CJA warns against misuse of emergency powers to silence independent media coverage of crisis

Posted: 20 April, 2020 | Category: Uncategorized

CJA warns against misuse of emergency powers to silence independent media coverage of crisis


By Trevor Grundy


The Commonwealth Journalists Association (CJA) has expressed its deep concern that some Commonwealth countries have responded to the coronavirus pandemic by assuming extraordinary powers which could have the effect of criminalizing the work of journalists.

The Commonwealth is made up of 54 countries and contains about 2.4 billion people. Many are illiterate and reply on radio for current affairs news.

But millions more read newspapers and magazines and in some parts of the Commonwealth journalistic standards are as high as anywhere else in the world.

Sadly, many of them are ruled by tin pot dictators.

A statement issued today (April 20) said that the CJA recognized that in order to respond to the public health emergency it may be necessary for governments to introduce emergency measures which restrict certain freedoms .

But the CJA also reminded Commonwealth governments that those powers should be exercised proportionately, transparently, and only for the temporary purpose of dealing with the emergency.

It said: “The CJA regrets that in some member states, governments have been using emergency and special powers to influence media reporting on the crisis, to restrict media access to sources of information, and to harass or arrest journalists who publish news critical of government. It calls on all Commonwealth governments to give the media fair access to information and to official spokespersons and specialists, and to ensure that emergency powers do not restrict the media’s right to report on matters of public interest.
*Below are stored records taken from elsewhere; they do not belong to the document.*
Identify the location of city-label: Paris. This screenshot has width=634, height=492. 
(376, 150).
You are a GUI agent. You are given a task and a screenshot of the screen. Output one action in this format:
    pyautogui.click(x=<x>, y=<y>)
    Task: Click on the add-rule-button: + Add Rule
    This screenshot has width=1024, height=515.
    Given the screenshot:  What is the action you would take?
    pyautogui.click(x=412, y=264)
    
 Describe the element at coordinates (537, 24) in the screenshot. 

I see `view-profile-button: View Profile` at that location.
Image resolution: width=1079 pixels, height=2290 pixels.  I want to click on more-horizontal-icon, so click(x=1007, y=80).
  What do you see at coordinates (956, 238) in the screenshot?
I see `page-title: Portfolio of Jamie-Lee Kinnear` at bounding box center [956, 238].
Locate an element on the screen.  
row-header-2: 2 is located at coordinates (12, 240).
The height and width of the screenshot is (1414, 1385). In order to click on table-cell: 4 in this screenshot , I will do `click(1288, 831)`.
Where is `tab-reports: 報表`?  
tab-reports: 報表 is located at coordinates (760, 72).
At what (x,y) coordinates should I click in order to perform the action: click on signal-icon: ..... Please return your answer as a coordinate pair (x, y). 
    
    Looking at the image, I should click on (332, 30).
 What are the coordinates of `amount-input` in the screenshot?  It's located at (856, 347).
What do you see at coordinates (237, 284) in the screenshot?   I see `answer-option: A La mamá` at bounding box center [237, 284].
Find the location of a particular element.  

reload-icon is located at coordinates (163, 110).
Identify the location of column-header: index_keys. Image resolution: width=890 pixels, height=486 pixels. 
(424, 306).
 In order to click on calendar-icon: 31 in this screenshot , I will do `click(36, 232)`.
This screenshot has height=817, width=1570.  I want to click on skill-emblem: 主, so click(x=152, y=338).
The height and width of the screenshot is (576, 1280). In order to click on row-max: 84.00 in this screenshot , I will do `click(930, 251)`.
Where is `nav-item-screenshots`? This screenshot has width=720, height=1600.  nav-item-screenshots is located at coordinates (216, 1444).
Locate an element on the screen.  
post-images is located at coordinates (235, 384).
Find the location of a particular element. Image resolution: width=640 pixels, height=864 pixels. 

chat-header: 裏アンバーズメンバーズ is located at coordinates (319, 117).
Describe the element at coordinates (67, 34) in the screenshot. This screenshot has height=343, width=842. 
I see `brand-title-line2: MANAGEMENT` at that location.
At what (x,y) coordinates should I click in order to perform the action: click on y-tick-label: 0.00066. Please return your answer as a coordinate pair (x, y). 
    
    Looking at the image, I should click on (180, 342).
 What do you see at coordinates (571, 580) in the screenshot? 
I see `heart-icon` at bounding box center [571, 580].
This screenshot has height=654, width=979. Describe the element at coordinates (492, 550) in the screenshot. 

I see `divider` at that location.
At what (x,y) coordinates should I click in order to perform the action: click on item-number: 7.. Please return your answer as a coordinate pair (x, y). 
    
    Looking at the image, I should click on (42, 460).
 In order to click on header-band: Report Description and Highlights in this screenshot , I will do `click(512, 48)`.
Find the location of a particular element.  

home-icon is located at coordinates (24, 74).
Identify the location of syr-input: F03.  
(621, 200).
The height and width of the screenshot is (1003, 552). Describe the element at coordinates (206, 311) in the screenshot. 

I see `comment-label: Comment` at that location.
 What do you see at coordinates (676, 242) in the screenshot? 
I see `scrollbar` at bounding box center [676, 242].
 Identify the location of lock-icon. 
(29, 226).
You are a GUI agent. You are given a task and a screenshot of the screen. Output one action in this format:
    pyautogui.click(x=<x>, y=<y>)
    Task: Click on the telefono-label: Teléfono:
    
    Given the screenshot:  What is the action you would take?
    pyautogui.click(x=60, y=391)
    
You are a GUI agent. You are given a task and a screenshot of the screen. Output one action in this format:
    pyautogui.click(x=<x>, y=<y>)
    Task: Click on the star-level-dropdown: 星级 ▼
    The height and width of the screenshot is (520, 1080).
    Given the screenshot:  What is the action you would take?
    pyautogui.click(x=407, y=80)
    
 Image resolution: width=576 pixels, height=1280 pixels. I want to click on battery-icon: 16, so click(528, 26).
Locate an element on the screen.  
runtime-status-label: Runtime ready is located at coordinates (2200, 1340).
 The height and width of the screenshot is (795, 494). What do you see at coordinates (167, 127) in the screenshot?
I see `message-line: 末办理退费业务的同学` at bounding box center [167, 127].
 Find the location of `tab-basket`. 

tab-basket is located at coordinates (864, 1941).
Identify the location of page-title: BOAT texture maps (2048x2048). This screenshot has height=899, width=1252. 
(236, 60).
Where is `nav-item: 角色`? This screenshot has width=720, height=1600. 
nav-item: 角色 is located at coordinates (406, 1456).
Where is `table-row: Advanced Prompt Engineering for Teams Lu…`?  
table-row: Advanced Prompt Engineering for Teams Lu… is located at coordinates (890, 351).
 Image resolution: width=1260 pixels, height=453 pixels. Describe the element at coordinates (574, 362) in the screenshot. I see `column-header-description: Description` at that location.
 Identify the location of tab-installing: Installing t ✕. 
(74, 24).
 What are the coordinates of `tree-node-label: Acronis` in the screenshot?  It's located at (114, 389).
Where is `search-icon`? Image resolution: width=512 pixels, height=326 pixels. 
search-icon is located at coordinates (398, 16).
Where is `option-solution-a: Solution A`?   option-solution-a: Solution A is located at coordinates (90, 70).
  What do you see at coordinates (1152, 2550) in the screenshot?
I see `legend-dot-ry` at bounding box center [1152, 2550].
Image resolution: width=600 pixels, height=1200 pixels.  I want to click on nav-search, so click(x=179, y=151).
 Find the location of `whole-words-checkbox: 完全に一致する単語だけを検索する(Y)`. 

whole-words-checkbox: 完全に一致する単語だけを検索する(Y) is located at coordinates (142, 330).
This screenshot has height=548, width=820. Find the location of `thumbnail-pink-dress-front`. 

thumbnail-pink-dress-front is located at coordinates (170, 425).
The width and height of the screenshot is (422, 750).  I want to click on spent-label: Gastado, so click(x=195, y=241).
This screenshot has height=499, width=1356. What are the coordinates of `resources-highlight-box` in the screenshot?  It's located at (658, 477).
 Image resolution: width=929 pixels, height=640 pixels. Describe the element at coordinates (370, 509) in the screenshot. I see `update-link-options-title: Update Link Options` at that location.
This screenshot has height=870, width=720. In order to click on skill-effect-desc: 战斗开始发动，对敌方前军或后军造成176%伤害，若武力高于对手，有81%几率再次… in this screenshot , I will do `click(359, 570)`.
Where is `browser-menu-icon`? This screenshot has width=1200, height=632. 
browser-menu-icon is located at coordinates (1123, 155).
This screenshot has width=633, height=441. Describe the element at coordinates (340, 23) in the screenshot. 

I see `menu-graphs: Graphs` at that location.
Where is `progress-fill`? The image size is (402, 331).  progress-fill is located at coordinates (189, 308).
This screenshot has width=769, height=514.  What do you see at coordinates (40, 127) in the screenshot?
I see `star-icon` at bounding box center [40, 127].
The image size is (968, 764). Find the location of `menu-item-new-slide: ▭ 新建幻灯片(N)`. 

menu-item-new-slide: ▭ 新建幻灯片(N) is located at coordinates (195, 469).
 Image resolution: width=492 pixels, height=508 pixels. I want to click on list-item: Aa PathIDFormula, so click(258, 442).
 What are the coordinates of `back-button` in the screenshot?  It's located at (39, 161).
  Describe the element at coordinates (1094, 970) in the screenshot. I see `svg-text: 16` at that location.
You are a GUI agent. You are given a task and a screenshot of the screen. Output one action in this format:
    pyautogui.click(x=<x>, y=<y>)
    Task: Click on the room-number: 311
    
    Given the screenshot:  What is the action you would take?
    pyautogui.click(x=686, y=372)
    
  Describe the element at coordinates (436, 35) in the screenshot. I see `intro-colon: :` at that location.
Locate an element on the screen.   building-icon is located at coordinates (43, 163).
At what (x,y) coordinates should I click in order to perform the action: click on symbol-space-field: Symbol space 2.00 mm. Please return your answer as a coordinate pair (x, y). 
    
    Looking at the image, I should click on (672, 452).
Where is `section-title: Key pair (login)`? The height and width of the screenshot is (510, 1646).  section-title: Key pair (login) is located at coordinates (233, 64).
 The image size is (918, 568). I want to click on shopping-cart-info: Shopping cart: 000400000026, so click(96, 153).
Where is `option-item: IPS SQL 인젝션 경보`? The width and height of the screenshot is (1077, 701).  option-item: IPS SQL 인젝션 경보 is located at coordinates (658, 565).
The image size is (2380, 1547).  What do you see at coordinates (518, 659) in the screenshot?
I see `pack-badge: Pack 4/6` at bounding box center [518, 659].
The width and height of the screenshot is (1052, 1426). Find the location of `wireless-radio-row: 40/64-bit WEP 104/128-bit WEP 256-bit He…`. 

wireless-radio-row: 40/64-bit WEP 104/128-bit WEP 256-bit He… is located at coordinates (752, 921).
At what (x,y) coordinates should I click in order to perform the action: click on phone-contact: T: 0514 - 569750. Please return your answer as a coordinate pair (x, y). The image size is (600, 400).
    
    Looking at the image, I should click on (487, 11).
It described the coronavirus as the most serious global health challenge the world has faced for decades. It said -”Efforts to tackle it must not be allowed to undermine the democratic values which underpin the modern Commonwealth. The CJA calls on member states to work with the media and civil society to ensure that their societies are well informed and that at all times fundamental rights and the rule of law are respected.”

The CJA statement came four days after a hard-hitting report in “The Guardian” written by Priyamvada Gopal, an academic at Cambridge University in England and Salil Tripath, a journalist, human rights campaigner and chair of the Writers in Prison Committee of PEN International.

Writing on April 16 under a heading “Why is India targeting writers during the  coronavirus pandemic “ the two asked why at a time when a lethal virus scorches  its way across continents the Indian Government led by Prime Minister Narenda Modi is “seeking to lock up dissident intellectuals and intimidate journalists?”

Hindu Strongman, Prime Minister Modi


Their report cited the predicaments of three leading Indians, the left-wing human rights campaigner Gautam Naylakha, the academic and Dalit intellectual Professor Anand Telumbde and the well- known journalist Siddharth Varadarajan who is the founder-editor of the Wire.

The report said:”The three men have been accused of outrages ranging from assassination plots to promoting enmity, hatred or ill-will among classes – allegations that have been widely criticized as politically motivated. But their apparent common crime is one that underlies the harassment and intimidation of scores of other journalists, writers, academics and human rights campaigners in India. They have criticised the actions of the hardline Hindu nationalist dispensation that rules India today, as well as the culture of divisive bigotry that it has fostered widely in civil society.”

The writers gave details of the three men mentioned.


No mention was made in the CJA statement today about India or any other country in the Commonwealth.

But informed sources say that members of the troubled Secretariat in London have been told to keep their eyes open on the way India, Pakistan and Bangladesh are handing the health crisis.

The report by Gopal and Tripathi will have angered – maybe infuriated Prime Minister Modi – with these words.

“For a long time now, India has benefited from the title of world’s largest democracy. That grand moniker continues to lull the world into believing constitutional rights and freedoms thrive in that nation, when they are in fact under grave threat.  Although the misuse of state powers to intimidate principled journalists and religious divides to garner votes has occurred under other governments, including those of the current Congress opposition, there is little doubt that the last six years of Modis’ Government have seen an alarming crackdown on campus dissidents as well as journalists and writers.”